To meet the 1.5-degree goal, CAT projected all countries within the Organization for Economic Cooperation and Development must phase out coal by 2030, with the rest of the world following by 2040. However, despite a planned coal phaseout agreement announced by several countries at the COP26 climate summit, CAT projected that current national plans for coal use would result in a 2.9 degree increase in global warming.

The report also points to increased use of natural gas, which it calls “not Paris Agreement compatible.”

Since the Paris Agreement, carbon dioxide emissions from natural gas have increased 9 percent, even as emissions from coal and oil have fallen, according to CAT. Averting catastrophic warming, the report states, would require natural gas to peak in this decade with a phaseout to follow. However, a number of countries, such as Vietnam, are eyeing it as a transitional stage between coal and renewable energy.

Other countries are expanding their natural gas infrastructure. For example, the Nord Stream 2 pipeline has been completed and will carrying natural gas from Russia to the European Union.

“If governments are serious about the Paris Agreement’s temperature limit and their own net-zero goals, they need to translate those long-term goals into net-zero aligned ambitious 2030 targets and implement the necessary policies today,” CAT said in a statement. “Developed countries will also significantly increase the climate finance available to support the transition. Until this happens, there is no cause for celebration.”

In a separate preliminary analysis, UNEP projected that meeting both every national short-term and long-term pledge would still fall short of the 1.5-degree goal.

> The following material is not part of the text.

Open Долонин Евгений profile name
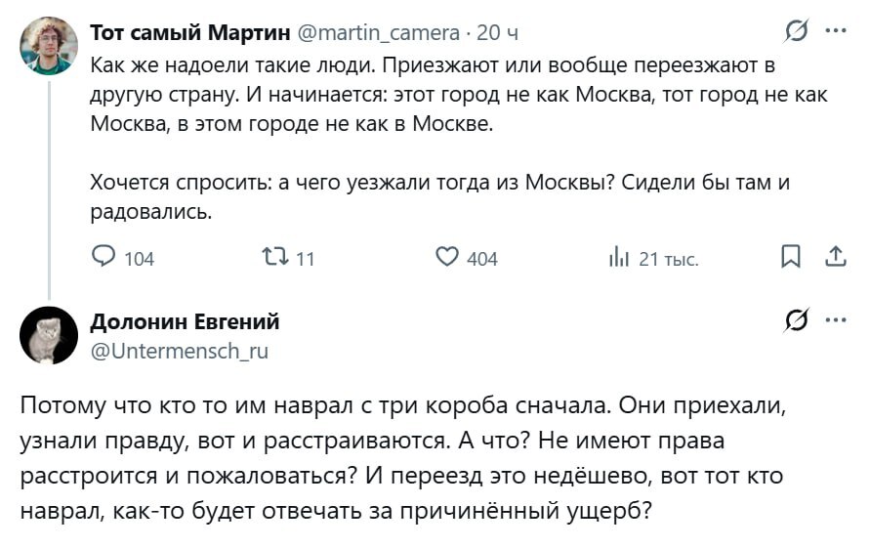The image size is (870, 548). point(185,321)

Meeting all of the long-term net-zero goals would have an even chance of restricting warming to 1.8 degrees, while plans for this decade would lead to some 2.5 degrees of warming, according to UNEP’s update of its Emissions Gap Report.

“As noted in the Emissions Gap Report 2021, given the lack of transparency of net-zero pledges, the absence of a reporting and verification system and the fact that few 2030 pledges put countries on a clear path to net zero emissions, it remains uncertain if net zero pledges will be achievable,” UNEP added.

The reports come in the second week of COP26, with the official decision text of the summit set to be released by the end of the week. Despite pledges like a U.S.-joined pact to end financing of fossil fuels abroad, advocates have blasted preliminary text for making no mention of fossil fuels.